# [SOLVED] Outlook 2007 rule problem causes blank message body



## DaveRose (Nov 4, 2008)

Hi All
I have a problem with Outlook 2007 and I’m sure it is caused by a Rule. 

I have a rule that looks for a specific word in the subject line with the word “question” and from a sender with “ebay”. The idea being that if anyone sends me a question for something that I’m selling on ebay it will play a tune, mark it as important and set it for follow-up today.

A second rule moves all e-mails from “ebay” to a separate folder.

Both rules seem to work, but when I look in the ebay folder for these messages, I see an e-mail header only (marked as important and follow-up today) BUT the message body is blank.

If I then look at the original inbox I see TWO messages for the one that arrived. I see the original message and it looks intact, but the second one has only the header and no body. It’s the one that has no message body that is moved to the ebay folder.

The order in which the rules run is first to set the header and play the tune, etc and the second one moves it to the folder.

It's a shame that I can't set only one rule that changes the header for a particular condition, but still move all of them from ebay into the ebay folder. 

This is the first time I have seen this problem and I don’t know how to fix it. 

In the meantime I have turned off the rule that highlights the e-mails, but I’d rather have this feature turned on.

Any help you can offer will be appreciated…
Regards
Dave


----------



## DaveRose (Nov 4, 2008)

*Re: Outlook 2007 rule problem causes blank message body*

I have continued testing, but I still can't get two rules working on the same message without it duplicating the original and then losing the message body.

Has anyone else had this problem?


----------



## nuzzy (Jun 19, 2009)

*Re: Outlook 2007 rule problem causes blank message body*

Hi Dave,

I am having the same issue. Did you get this resolved?


----------



## DaveRose (Nov 4, 2008)

*Re: Outlook 2007 rule problem causes blank message body*

Hi Nuzzy
Thanks for your message. Sadly I haven't found a solution yet and yours is the first response to my original query. For some time I have been considering a workaround which logically works (well at least to logic works in my head!).

Original scenario:
When my e-mails arrive in the inbox I have a rule that moves messages into their designated folders. The exception is that I want specific e-mails also to be placed in that folder, but they should be treated differently like set it to follow-up today, have the importance set to high and play a tune to announce its arrival.

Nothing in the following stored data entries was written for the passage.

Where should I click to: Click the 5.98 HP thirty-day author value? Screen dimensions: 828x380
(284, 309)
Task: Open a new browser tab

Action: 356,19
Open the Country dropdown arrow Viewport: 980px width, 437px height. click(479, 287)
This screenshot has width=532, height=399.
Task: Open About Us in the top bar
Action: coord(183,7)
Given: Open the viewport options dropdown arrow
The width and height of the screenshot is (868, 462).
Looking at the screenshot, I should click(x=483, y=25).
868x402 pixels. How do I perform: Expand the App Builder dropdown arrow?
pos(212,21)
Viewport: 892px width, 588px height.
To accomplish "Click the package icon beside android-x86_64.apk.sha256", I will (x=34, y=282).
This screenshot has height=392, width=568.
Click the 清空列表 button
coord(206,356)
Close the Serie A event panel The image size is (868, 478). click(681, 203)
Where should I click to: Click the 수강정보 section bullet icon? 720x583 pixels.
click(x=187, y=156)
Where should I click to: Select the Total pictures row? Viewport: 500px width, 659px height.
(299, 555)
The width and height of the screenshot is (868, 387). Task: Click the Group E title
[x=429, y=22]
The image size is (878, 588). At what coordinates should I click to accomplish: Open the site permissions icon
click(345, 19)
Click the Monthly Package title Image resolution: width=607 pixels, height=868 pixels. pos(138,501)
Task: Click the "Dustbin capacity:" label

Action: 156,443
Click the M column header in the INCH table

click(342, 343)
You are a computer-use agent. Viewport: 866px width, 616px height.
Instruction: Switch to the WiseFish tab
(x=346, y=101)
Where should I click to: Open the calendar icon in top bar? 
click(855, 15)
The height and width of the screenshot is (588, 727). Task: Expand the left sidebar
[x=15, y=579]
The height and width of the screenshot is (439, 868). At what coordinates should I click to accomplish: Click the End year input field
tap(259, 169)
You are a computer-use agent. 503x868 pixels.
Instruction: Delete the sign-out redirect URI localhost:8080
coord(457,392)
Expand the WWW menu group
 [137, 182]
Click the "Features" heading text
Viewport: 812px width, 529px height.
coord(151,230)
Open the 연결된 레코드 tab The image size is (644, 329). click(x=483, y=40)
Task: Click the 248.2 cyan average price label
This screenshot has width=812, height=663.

Possible workaround (but not proven yet):
For the rule that moves messages into a specific folder, I'm thinking of using the "except if the subject contains" option to exclude the e-mails that need special treatment. If that works then the original email will remain as unread in the inbox.

Assuming that step works, then I'll set up a new rule that caters only for the emails that were left behind and then I will flag them up the way I wanted.

Now that you have got me thinking about this again I'll consider doing some testing over the weekend.

Regards
Dave


----------



## DaveRose (Nov 4, 2008)

*SOLVED!! Re: Outlook 2007 rule problem causes blank message body*

I have solved my problem after a lot of testing. It seems that the "Mark it as importance" is the cause of my problems. The other thing I noticed is that if I flag a message for follow-up today it doesn't do it.

Anyway, just to summarise...

I now have two rules in place:
1. Moves e-mails to a specified folder with an exception "Except if the subject contains" <the string I entered>
2. The second rule looks for <the string i entered> and highlights it with a red category and plays a tune

Wow... this took a long time to resolve but I finally arrived. Now I must backup my rules because I have a complex set of scenarios and now I'm pleased to say they all work:grin:


----------